Changes to this Policy

We reserve the right to revise or supplement this Privacy Policy from time to time. We will endeavour to notify service consumers with each update, however you should bookmark and periodically review this page to ensure that you are familiar with the most current version of this Privacy Policy and so you are aware of what Personal Information we collect, how we use it and under what circumstances we disclose it.

General

Information We Collect
By the nature of the service, information we collect is based on what is voluntarily entered by you into the service. The below information is a guide of common information capture by us.
Generally, we collect information from:

• you
• through our website and by other electronic communication channels;
• third parties;
• publicly available sources of information;
• when we are required to do so by law; and
• our own records.

The Personal Information we collect may include:

• your salutation, name, location, phone numbers and e-mail address;
• computer or network information;
• details about your interactions with us including authentications with applications through our services;
• company and business name, job title, business sector and contact details;
• data entered by you to use in means of authentication, authorisation and general storage of sensitive information;
• details of the ways in which you are prepared to receive information from us and/or selected third parties;
• details of your third party storage medium (for example, your google drive and google drive information); and
• data collected to send information about our products and services.

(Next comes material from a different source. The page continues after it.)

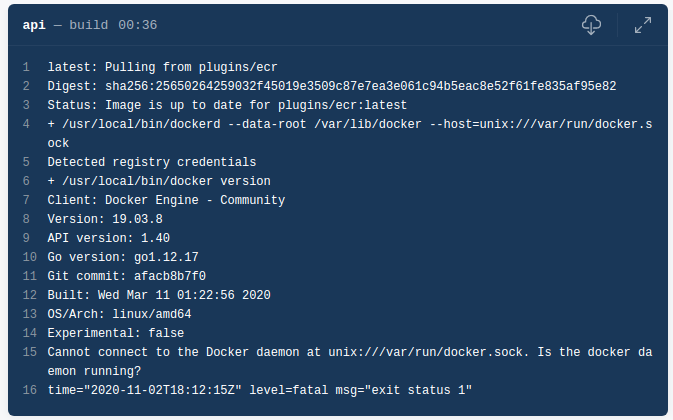Expand the log to fullscreen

We strive to limit the types and categories of personal data that is collected from, and processed on behalf of our users to include only information which is necessary to achieve the purpose(s) for which it was collected. We do not use personal data for additional purposes which are incompatible with their initial collection. The measures and policies in place are designed to ensure that we only collect and process information from our users that we believe is necessary to operate the service effectively.

Disclosure

We may disclose your Personal Information to our employees, for the operation of our service or our business, and for the specific purpose of fulfilling requests by you, and to provide services to you, and where we are permitted to under Privacy Laws. Where we utilise third parties to undertake services, we may provide those third parties with some of your information if it is required to fulfil those services and only to the extent required to fulfil those services.

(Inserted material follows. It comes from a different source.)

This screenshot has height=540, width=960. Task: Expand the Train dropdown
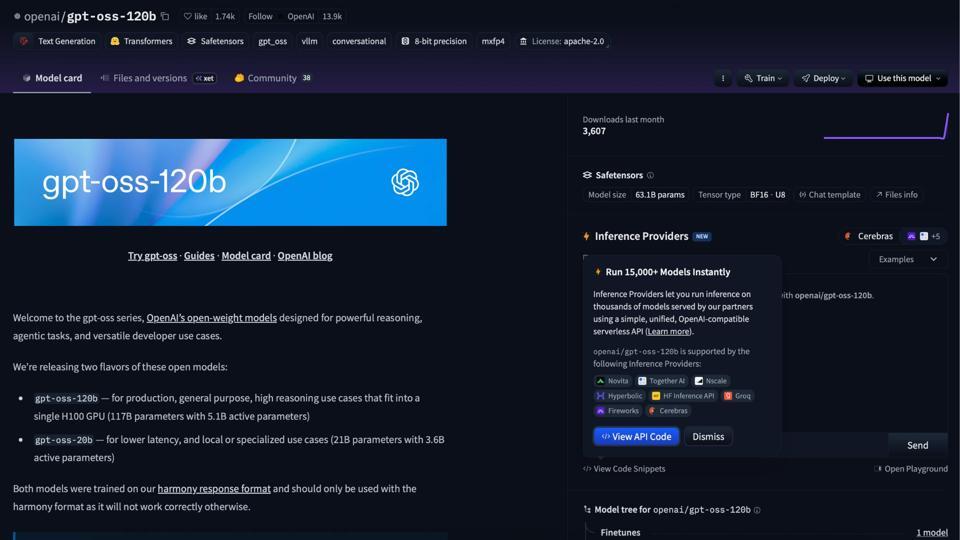point(763,78)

If we enter into a joint venture with or are sold to or merged with another entity, your Personal Information may be disclosed to our new business partners or owners. Unless required to do so by law and permitted under Privacy Laws, we will not otherwise share, sell or distribute any of the Personal Information you provide to us without your consent.
Third Party Storage Providers

As one of FortiPass' primary functions is we use a third party storage provider to store your vault information. By default this provider is Google Drive. For a full list of providers see the below list:

• Google/Google Drive

As a part of interacting with Google Drive, FortiPass requires consent to perform the following actions. Consent is given when a user completes the OAUTH login flow to the application. The full list of permissions given to FortiPass associated with Google Drive are as follows:

• see all your Google Drive files;
• edit all your Google Drive files;
• create Google Drive files; and
• delete all your Google Drive files.

Third Party Service Providers

FortiPass uses some third party service providers to assist in the delivery of some features. For a full list of providers see the below list:

• Have I Been Pwned

As a part of interacting with these service providers the following information you provide to FortiPass will be shared:

• your FortiPass monitoring emails (paid subscriptions only).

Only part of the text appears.